Wednesday, October 20, 2010

TV's Future


Mark Suster: The Future of Television & The Digital Living Room: Video will be inextricably linked to the future of the Internet and consumption between PCs, mobile devices and TVs will merge...... with the introduction of Apple TV, Google TV, the Boxee Box & other initiatives it’s clear that this battle will heat up in 2011
First and foremost it is about bandwidth. There is need for faster broadband at cheaper prices that competition will bring. This is a public policy issue. Then it is about the shocks to the old guard industries that the new technology will bring. Old business models will get toppled. New business models will come into play. Content creation will get vastly democratized. Movie production should not be a Los Angeles or New York thing. Movies should be made where the people are, and they are everywhere.
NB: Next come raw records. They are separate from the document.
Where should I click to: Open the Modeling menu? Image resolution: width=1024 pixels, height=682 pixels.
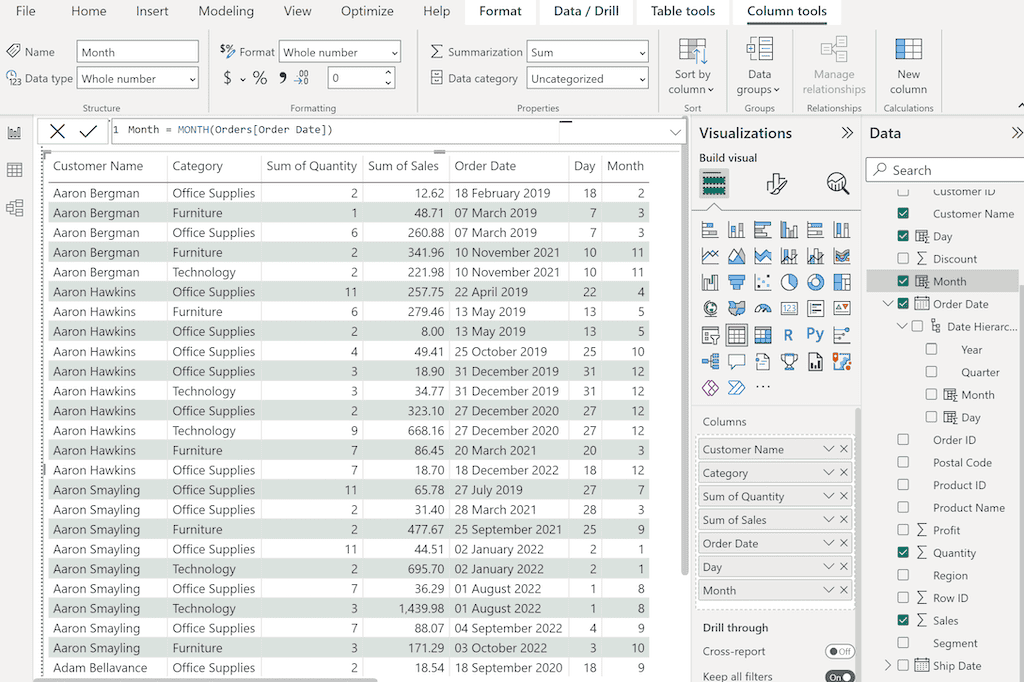226,12
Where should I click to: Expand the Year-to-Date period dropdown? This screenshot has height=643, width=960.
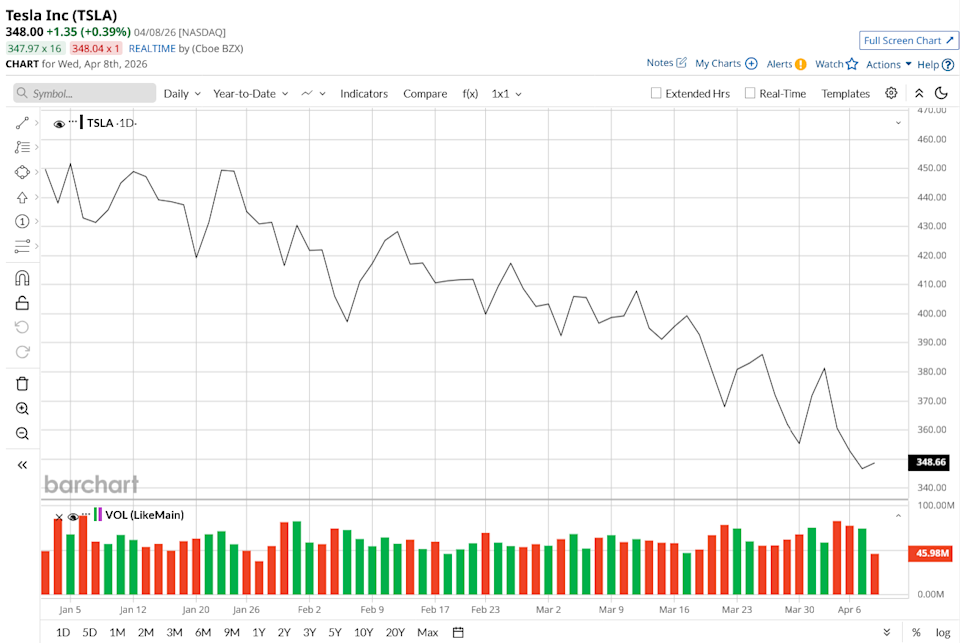click(x=250, y=93)
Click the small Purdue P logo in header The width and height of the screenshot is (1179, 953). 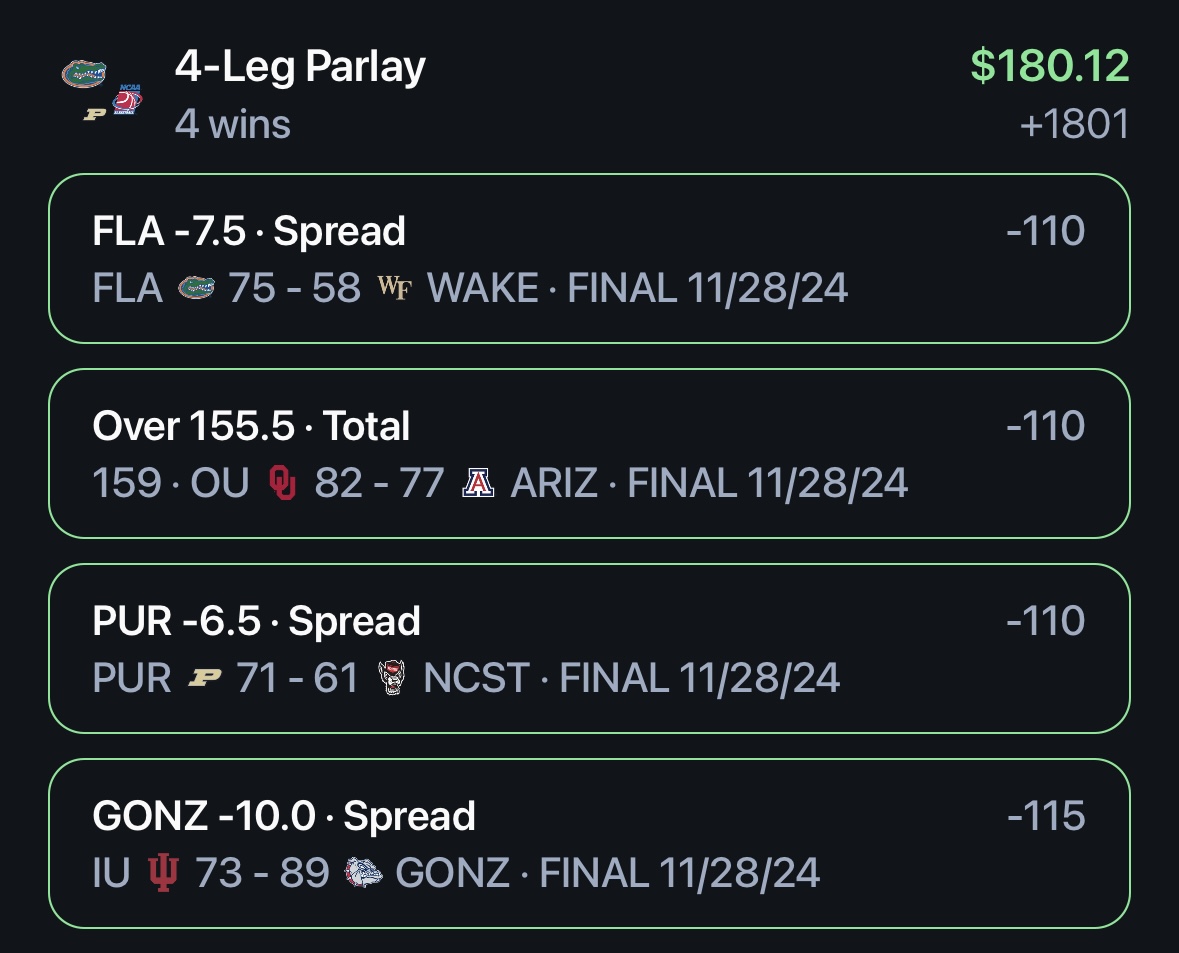pyautogui.click(x=95, y=114)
I think the best business models will be ad supported. But they will not be the ads of today, not even the targeted Google and Facebook ads of today. The ad platforms of tomorrow will know you intimately, in real time, and will please you, assist you, not annoy you. There is always room for the premium, the paid, but I think ad supported will rule, if only because that business model keeps life simple for the business. You don't have to go out there and collect money from many, many people. As in, open up your wallet, let me have a go at it.

Image representing Mark Suster as depicted in ...Image by GRP Partners via CrunchBaseScarface: Trailer

At the end of the day, it is not about the technology, it is not about business models, it is about content creation and consumption for the masses of the world. Content is emperor, or should be. Right now those who are digging their heels are emperors. That makes no market sense.

It is not about television, or movies. Those terms are prisoners of technologies and business models with naked emperors. The talk has to be of the video format. The web can bring vast intelligences to all stages of the creation and consumption of the video format. That is what this is about.
Fred Wilson: TV and The Digital Living Room: The Internet has mostly been a level playing field where the best product wins. That has not been the case in the world of big media and CE. Money talks loudly in that world. So it is still unclear whether Internet economics will work in this sector. But I am hopeful. If it prevails, this will be a very interesting market sector to invest in for the next decade (at least).